◆ OBJETIVOS
A) Responde estas preguntas a partir del texto sobre Guillermo Sáenz:
(i) ¿En qué mes y año se organizó el grupito que bombardeó las vallas publicitarias?
(ii) ¿Qué carrera estudió Guillermo Sáenz en la Nacional?
(iii) ¿En qué organización militaba?
B) Enumera todas las carreras o facultades universitarias que se nombran en el texto sobre Guillermo Sáenz.
C) Prolonga el texto sobre Guillermo Sáenz a partir de su última oración.

◆ FRAGMENTO DEL TEXTO
----
Por: Alfredo Molano Bravo.
Si no hubiera sido porque
pusieron las Facultades de Sociología y de Psicología de la Universidad
Nacional en el mismo edificio de Ciencias Humanas, no habría conocido a una
estudiante de Psicología de ojos picantes y labios siempre húmedos. Bonita ella. Vivía en el norte y cogíamos bus juntos. Tenía varios hermanos, a uno
de los cuales llamaban con cariño Mindo. Pasé una navidad en casa de ellos y
ahora me veo echándole el carretazo sobre Camilo, que ya se había enmontado. Mindo estaba en IV bachillerato. En junio de 1966,
organizamos un grupito para bombardear —con bombas de caucho llenas de anilina
roja— las grandes vallas publicitarias de la candidatura de Lleras Restrepo.
Quedaban como manchas de sangre en la cara del futuro presidente. Fue la
primera acción clandestina de Guillermo Sáenz, conocido años después con el
nombre de guerra de Alfonso Cano.
Estudió Antropología en la
Nacional y conversábamos con frecuencia. Le gustaban el cine y la salsa.
Militaba en la Juventud Comunista y discutíamos mucho y, a veces, hasta
acaloradamente. Él tomó su rumbo y yo el mío. Después de
pagar unos meses de cárcel por un material que le encontraron se fue para la
guerrilla, amnistiado por Betancur. Fue uno de los cuadros urbanos que se integraron a las
Farc junto con Raúl Reyesy Timoleón Jiménez.
----
◆ EXTRACTOS DE DATOS
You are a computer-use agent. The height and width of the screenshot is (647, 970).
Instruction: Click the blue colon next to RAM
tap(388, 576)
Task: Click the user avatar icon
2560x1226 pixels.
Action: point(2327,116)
----
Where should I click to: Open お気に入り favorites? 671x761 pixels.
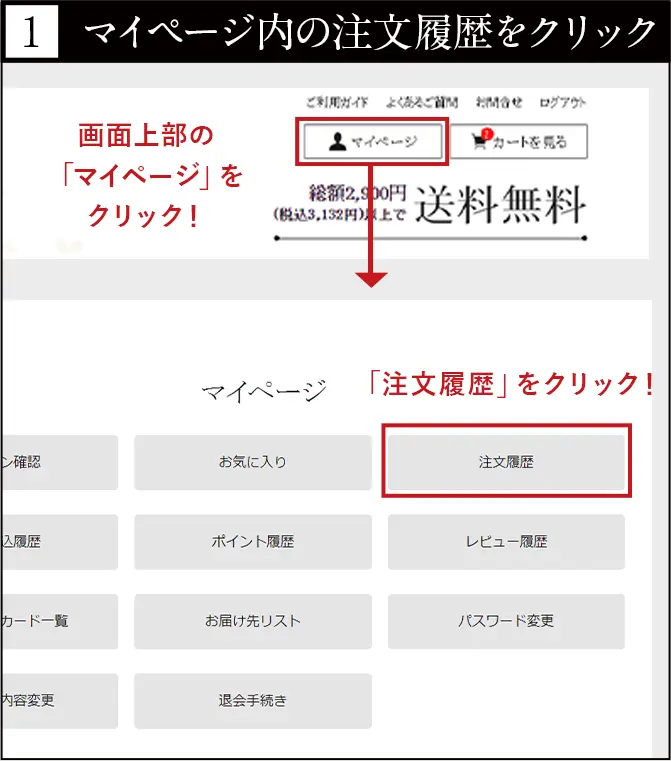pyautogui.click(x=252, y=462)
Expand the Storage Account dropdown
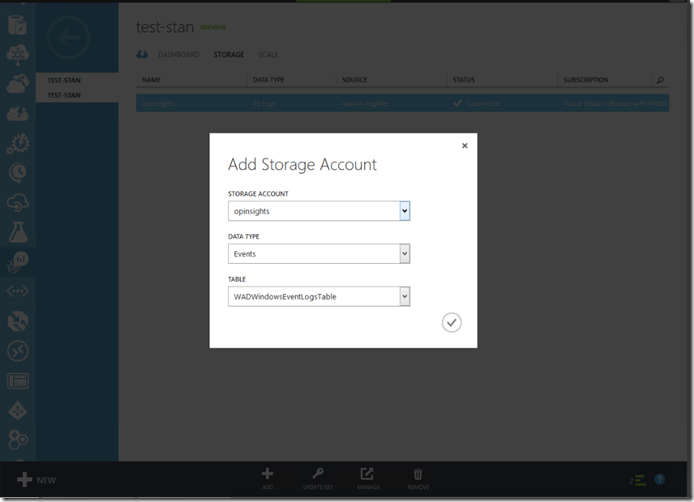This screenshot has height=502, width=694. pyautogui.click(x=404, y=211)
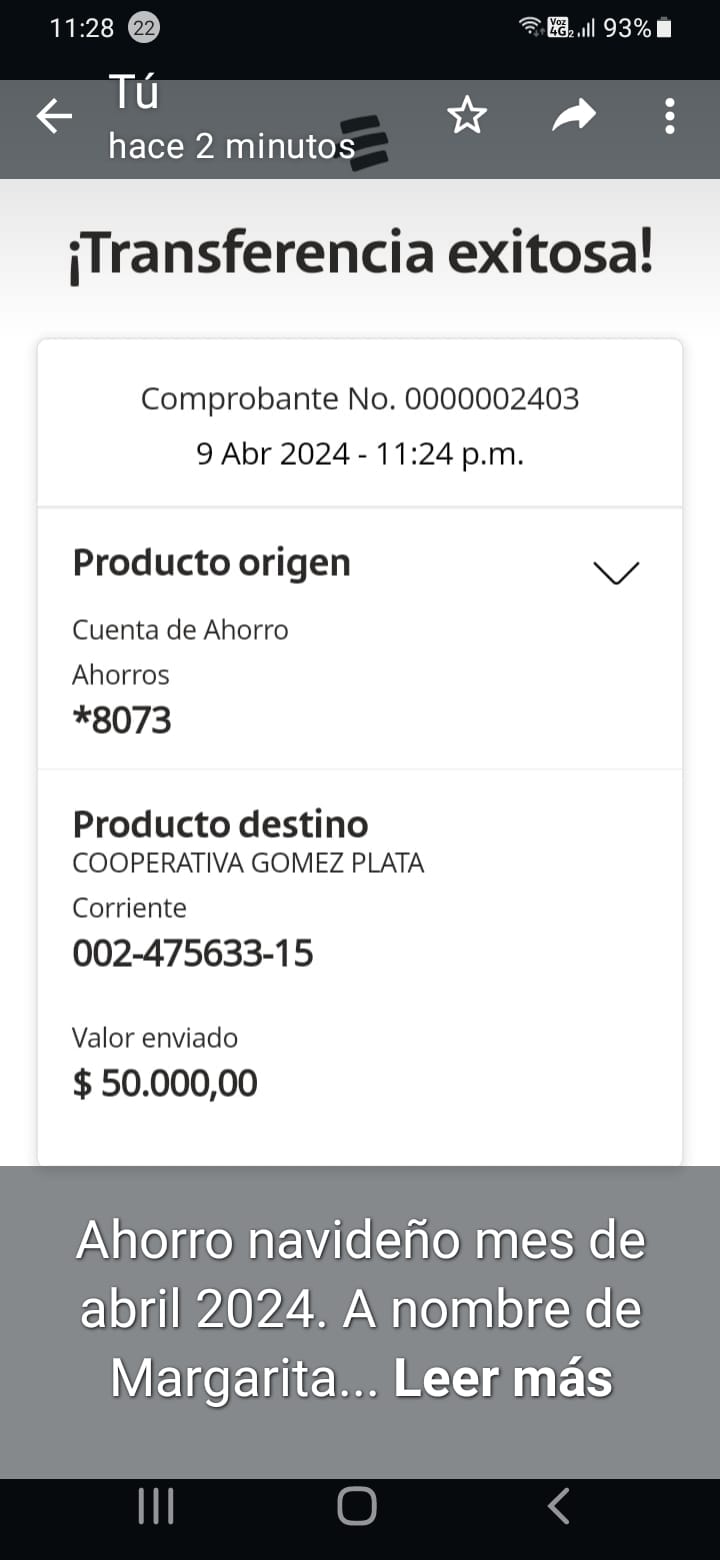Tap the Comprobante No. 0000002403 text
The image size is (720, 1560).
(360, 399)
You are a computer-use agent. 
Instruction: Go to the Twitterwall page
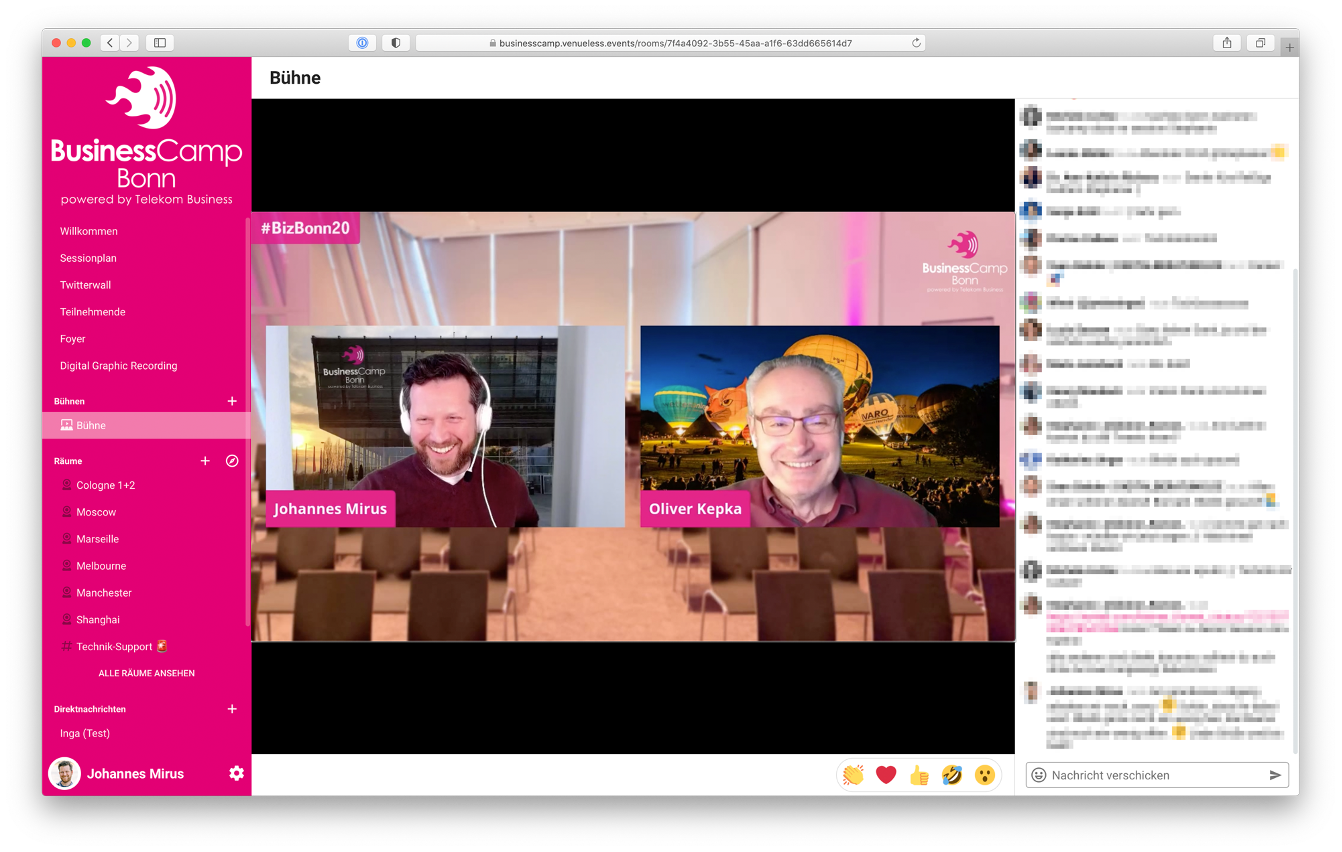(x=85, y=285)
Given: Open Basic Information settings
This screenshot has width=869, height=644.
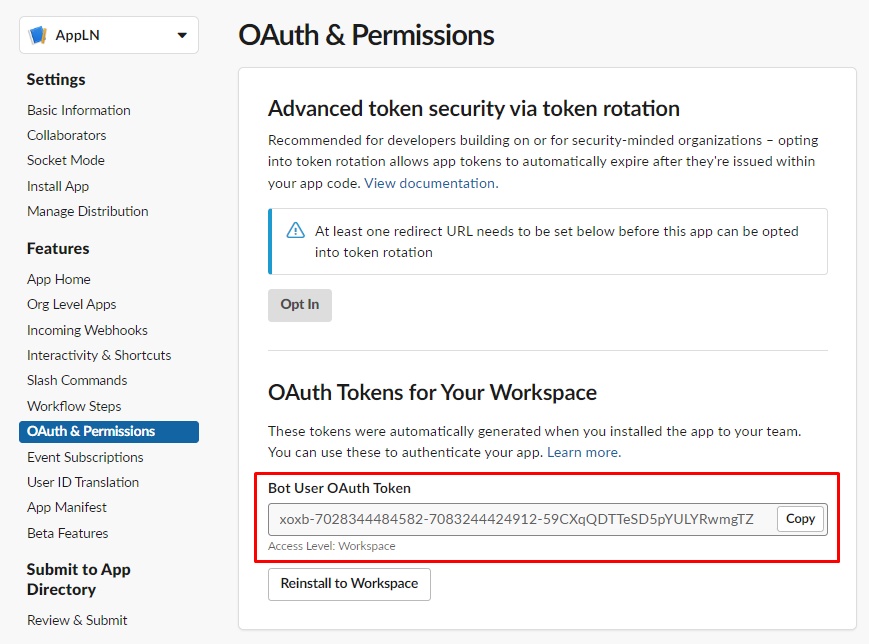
----
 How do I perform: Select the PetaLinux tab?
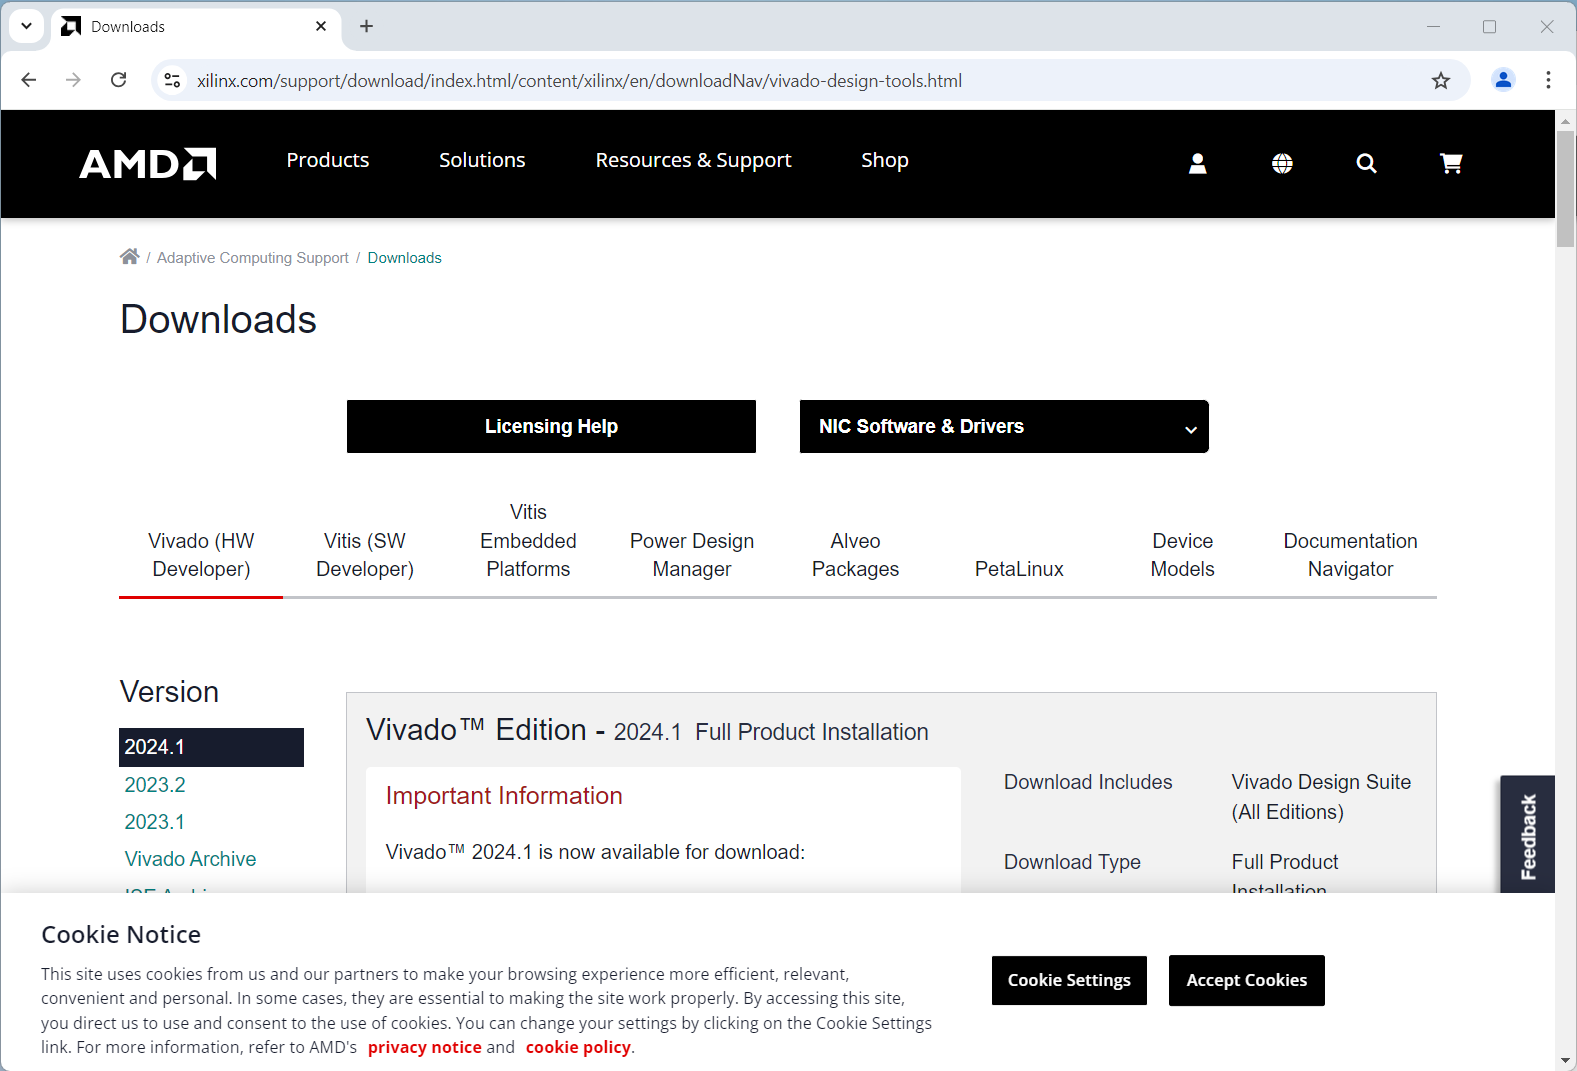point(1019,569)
----
◆ TAREAS RESUELTAS
A)
(i) En junio de 1966.
(ii) Antropología.
(iii) En la Juventud Comunista.

B) Sociología, Psicología y Antropología.

C)
Marulanda y Jacobo habían
visto la necesidad urgente de cuadros intelectuales en la guerra. Ellos
cumplieron un papel destacado en los Acuerdos de La Uribe con Belisario. Fue justamente en esos días
cuando me invitó a La Caucha, campamento del Secretariado, del cual ya él era
miembro. Conocí entonces a Jacobo y
a Marulanda, y por su mediación Manuel me dio una entrevista. Yo quedé muy
impresionado de la personalidad de estos jefes que mandaban un verdadero
ejército a sólo 80 kilómetros de Bogotá. Alfonso era el consentido de Jacobo, así como Timo lo era
de Marulanda.
Después,
cuando tratábamos con el gobierno de Samper de tener un acercamiento con las
Farc, lo encontré en Jardín de Peñas, al sur de La Macarena. Hacía curso, digamos,
de comandante militar, guapeándole al Ejército Nacional. Se mostró muy
pesimista de que el Gobierno se atreviera a despejar a La Uribe para tentar un
acuerdo. No obstante, la
cosa estuvo cerca, pero se atravesó el general Bedoya —que no creo que en paz
descanse— y Samper no tenía con qué botarlo como botó Betancur a Landazábal.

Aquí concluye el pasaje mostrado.